NCYL Releases New Review of Alameda County’s Collaborative Mental Health Court
Youth spend less time in detention and are less likely to get in trouble with the law after participating in Alameda County’s Collaborative Mental Health Court.
In this report, Improving Outcomes for Youth in the Juvenile Justice System, NCYL describes the workings of the Court, its participants, and the results the Court has seen since it began in 2007.
Juvenile mental health courts focus on treating rather than punishing incarcerated youth, most of whom suffer from a diagnosable mental illness.
“I didn’t want them to [help me], but they did — at school, at home, with my mental stages … Everything is different, the way I smile and walk and act is different. I finally got to be a teenager again.” – Youth Participant, Alameda County Collaborative Mental Health Court
This report is made possible by the support of Alameda County’s Department of Health and Human Services, and the California Endowment. Civil advocacy is an essential component of the mental health courts, and improves the diversionary potential of the courts. Most fundamentally, civil advocates improve access to resources and services. The National Center for Youth Law’s (NCYL) role in the mental health courts is to coordinate the civil advocacy component and promote potential for diversion and access to mental health services. NCYL also works in the same capacity with the juvenile collaborative court in Santa Clara County, known as the Court for the Individualized Treatment of Adolescents (CITA).
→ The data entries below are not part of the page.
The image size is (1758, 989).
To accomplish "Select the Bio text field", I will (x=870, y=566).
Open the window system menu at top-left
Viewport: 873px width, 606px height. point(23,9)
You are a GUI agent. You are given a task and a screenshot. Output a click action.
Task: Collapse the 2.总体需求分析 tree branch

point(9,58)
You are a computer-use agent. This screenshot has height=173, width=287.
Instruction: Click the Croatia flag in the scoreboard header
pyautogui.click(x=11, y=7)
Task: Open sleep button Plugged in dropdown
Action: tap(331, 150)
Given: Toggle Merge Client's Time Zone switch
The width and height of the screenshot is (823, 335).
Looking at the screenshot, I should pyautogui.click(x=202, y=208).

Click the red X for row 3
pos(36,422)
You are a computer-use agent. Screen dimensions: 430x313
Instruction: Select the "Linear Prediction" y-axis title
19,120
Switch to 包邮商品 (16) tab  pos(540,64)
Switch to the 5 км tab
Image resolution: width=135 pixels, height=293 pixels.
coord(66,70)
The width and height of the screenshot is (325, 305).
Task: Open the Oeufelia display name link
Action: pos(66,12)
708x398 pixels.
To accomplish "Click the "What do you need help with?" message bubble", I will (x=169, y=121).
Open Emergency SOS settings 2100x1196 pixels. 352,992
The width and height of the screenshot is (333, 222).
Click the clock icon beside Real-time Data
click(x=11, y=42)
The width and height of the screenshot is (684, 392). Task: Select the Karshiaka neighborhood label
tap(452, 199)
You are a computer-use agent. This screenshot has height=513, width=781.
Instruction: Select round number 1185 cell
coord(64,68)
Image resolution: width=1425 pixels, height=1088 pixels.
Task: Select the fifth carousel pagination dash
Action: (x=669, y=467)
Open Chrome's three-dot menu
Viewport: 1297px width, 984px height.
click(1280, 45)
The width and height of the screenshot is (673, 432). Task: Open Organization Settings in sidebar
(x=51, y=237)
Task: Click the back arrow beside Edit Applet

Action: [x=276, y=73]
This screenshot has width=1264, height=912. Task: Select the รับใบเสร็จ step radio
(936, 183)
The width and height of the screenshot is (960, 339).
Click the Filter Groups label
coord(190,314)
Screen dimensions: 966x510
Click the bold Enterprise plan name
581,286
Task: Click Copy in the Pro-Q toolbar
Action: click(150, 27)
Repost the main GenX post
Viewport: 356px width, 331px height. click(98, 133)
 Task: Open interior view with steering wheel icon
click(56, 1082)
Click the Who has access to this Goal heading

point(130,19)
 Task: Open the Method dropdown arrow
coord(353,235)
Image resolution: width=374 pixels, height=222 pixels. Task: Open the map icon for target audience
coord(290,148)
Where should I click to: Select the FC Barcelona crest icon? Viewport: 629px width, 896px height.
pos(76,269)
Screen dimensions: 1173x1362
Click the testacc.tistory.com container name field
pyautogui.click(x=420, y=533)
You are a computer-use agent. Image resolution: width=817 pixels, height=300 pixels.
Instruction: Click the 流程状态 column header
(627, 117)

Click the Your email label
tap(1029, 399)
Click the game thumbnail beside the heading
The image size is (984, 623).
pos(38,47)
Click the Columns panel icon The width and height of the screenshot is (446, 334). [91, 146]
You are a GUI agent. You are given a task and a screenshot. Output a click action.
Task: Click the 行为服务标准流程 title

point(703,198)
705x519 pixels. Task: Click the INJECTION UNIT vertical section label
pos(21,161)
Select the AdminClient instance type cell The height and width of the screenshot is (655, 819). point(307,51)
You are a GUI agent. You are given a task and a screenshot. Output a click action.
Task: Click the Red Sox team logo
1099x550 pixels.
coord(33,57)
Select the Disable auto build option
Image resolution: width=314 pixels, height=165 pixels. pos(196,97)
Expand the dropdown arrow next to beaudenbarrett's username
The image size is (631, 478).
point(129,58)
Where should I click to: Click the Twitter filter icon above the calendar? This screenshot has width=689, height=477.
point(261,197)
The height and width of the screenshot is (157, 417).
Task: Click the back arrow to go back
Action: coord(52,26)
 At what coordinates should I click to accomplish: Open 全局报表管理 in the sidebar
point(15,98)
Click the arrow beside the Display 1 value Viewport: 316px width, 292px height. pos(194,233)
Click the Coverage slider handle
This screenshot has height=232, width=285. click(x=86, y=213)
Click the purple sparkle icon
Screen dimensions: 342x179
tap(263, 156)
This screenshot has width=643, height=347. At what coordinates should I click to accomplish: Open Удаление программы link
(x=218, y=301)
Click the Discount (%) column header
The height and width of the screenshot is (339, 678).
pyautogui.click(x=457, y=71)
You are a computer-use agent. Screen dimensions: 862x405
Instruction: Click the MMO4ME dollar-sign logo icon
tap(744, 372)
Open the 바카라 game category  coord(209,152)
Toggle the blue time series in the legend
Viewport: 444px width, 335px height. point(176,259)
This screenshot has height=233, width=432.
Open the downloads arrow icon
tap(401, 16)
Article about Alameda County Juvenile Mental Health Court Wins Award
Freelance journalist Laurie Udesky’s article in the East Bay Express about the Alameda County Collaborative Mental Health Court has won a Price Child Health and Welfare Journalism award from the Children’s Advocacy Institute in San Diego. Udesky’s award-winning piece ran in the Oct. 28, 2009 issue of the Express, a weekly paper that covers Alameda and Contra Costa counties in California.
The Price Child Health and Welfare Journalism Awards are presented annually for excellence in journalism for a story or series of stories that makes a significant impact on the well being of children in California, and advances the understanding of child health and welfare issues in this state.
Laurie’s article tells the story of a young girl whose participation in the Collaborative Court has helped transform her from an angry, impulsive teenager in juvenile detention to a honors student and high school graduate who plans to get her own apartment, work part-time, and earn a college degree.